▶ **TASK DETAILS**
Extract each record and reproduce it exactly.

▶ **RECORDED DATA**

━━━

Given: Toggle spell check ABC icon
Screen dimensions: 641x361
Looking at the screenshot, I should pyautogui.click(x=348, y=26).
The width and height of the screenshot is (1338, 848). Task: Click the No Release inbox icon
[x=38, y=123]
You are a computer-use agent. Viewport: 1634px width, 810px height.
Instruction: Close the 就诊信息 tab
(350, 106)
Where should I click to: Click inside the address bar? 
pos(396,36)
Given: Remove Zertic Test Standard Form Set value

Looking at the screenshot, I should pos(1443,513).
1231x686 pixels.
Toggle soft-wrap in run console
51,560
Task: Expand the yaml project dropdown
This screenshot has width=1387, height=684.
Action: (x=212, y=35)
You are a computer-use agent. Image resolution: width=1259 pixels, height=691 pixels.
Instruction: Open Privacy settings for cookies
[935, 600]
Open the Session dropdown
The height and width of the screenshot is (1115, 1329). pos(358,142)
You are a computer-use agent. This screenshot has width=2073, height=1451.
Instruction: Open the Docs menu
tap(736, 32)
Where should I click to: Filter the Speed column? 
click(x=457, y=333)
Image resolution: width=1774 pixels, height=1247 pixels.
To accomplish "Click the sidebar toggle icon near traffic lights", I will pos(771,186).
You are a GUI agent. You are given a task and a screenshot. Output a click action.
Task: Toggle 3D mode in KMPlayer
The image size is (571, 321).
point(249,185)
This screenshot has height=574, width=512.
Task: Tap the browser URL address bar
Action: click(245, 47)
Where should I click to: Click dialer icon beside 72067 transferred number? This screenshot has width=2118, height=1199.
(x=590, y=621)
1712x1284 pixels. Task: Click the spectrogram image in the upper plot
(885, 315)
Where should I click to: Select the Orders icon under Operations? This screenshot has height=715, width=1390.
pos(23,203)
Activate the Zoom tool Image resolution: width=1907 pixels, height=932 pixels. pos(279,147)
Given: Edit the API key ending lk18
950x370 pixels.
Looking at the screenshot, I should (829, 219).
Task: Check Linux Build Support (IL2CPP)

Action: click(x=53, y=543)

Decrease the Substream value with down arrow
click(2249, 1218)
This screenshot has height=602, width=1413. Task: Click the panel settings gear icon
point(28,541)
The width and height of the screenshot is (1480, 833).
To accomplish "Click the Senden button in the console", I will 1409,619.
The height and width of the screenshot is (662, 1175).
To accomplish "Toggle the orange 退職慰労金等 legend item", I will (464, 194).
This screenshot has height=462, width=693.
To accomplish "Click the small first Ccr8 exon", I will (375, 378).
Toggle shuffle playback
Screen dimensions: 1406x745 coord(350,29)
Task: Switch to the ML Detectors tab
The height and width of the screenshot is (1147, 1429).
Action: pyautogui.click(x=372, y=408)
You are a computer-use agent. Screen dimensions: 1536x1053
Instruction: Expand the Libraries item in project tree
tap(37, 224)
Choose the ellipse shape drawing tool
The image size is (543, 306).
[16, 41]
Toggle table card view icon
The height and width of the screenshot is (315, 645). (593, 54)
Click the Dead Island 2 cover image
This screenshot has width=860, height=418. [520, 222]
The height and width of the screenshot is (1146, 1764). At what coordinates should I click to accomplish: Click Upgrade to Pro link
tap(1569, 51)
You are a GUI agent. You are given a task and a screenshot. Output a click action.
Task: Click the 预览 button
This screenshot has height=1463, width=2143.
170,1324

━━━

▶ **SOLUTION TO THE PROBLEM**
Given: Toggle spell check ABC icon
Screen dimensions: 641x361
Looking at the screenshot, I should pyautogui.click(x=348, y=26).
The width and height of the screenshot is (1338, 848). Task: Click the No Release inbox icon
[x=38, y=123]
You are a computer-use agent. Viewport: 1634px width, 810px height.
Instruction: Close the 就诊信息 tab
(350, 106)
Where should I click to: Click inside the address bar? 
pos(396,36)
Given: Remove Zertic Test Standard Form Set value

Looking at the screenshot, I should pos(1443,513).
1231x686 pixels.
Toggle soft-wrap in run console
51,560
Task: Expand the yaml project dropdown
This screenshot has width=1387, height=684.
Action: (x=212, y=35)
You are a computer-use agent. Image resolution: width=1259 pixels, height=691 pixels.
Instruction: Open Privacy settings for cookies
[935, 600]
Open the Session dropdown
The height and width of the screenshot is (1115, 1329). pos(358,142)
You are a computer-use agent. This screenshot has width=2073, height=1451.
Instruction: Open the Docs menu
tap(736, 32)
Where should I click to: Filter the Speed column? 
click(x=457, y=333)
Image resolution: width=1774 pixels, height=1247 pixels.
To accomplish "Click the sidebar toggle icon near traffic lights", I will pos(771,186).
You are a GUI agent. You are given a task and a screenshot. Output a click action.
Task: Toggle 3D mode in KMPlayer
The image size is (571, 321).
point(249,185)
This screenshot has height=574, width=512.
Task: Tap the browser URL address bar
Action: click(245, 47)
Where should I click to: Click dialer icon beside 72067 transferred number? This screenshot has width=2118, height=1199.
(x=590, y=621)
1712x1284 pixels. Task: Click the spectrogram image in the upper plot
(885, 315)
Where should I click to: Select the Orders icon under Operations? This screenshot has height=715, width=1390.
pos(23,203)
Activate the Zoom tool Image resolution: width=1907 pixels, height=932 pixels. pos(279,147)
Given: Edit the API key ending lk18
950x370 pixels.
Looking at the screenshot, I should (829, 219).
Task: Check Linux Build Support (IL2CPP)

Action: click(x=53, y=543)

Decrease the Substream value with down arrow
click(2249, 1218)
This screenshot has height=602, width=1413. Task: Click the panel settings gear icon
point(28,541)
The width and height of the screenshot is (1480, 833).
To accomplish "Click the Senden button in the console", I will 1409,619.
The height and width of the screenshot is (662, 1175).
To accomplish "Toggle the orange 退職慰労金等 legend item", I will (464, 194).
This screenshot has height=462, width=693.
To accomplish "Click the small first Ccr8 exon", I will (375, 378).
Toggle shuffle playback
Screen dimensions: 1406x745 coord(350,29)
Task: Switch to the ML Detectors tab
The height and width of the screenshot is (1147, 1429).
Action: pyautogui.click(x=372, y=408)
You are a computer-use agent. Screen dimensions: 1536x1053
Instruction: Expand the Libraries item in project tree
tap(37, 224)
Choose the ellipse shape drawing tool
The image size is (543, 306).
[16, 41]
Toggle table card view icon
The height and width of the screenshot is (315, 645). (593, 54)
Click the Dead Island 2 cover image
This screenshot has width=860, height=418. [520, 222]
The height and width of the screenshot is (1146, 1764). At what coordinates should I click to accomplish: Click Upgrade to Pro link
tap(1569, 51)
You are a GUI agent. You are given a task and a screenshot. Output a click action.
Task: Click the 预览 button
This screenshot has height=1463, width=2143.
170,1324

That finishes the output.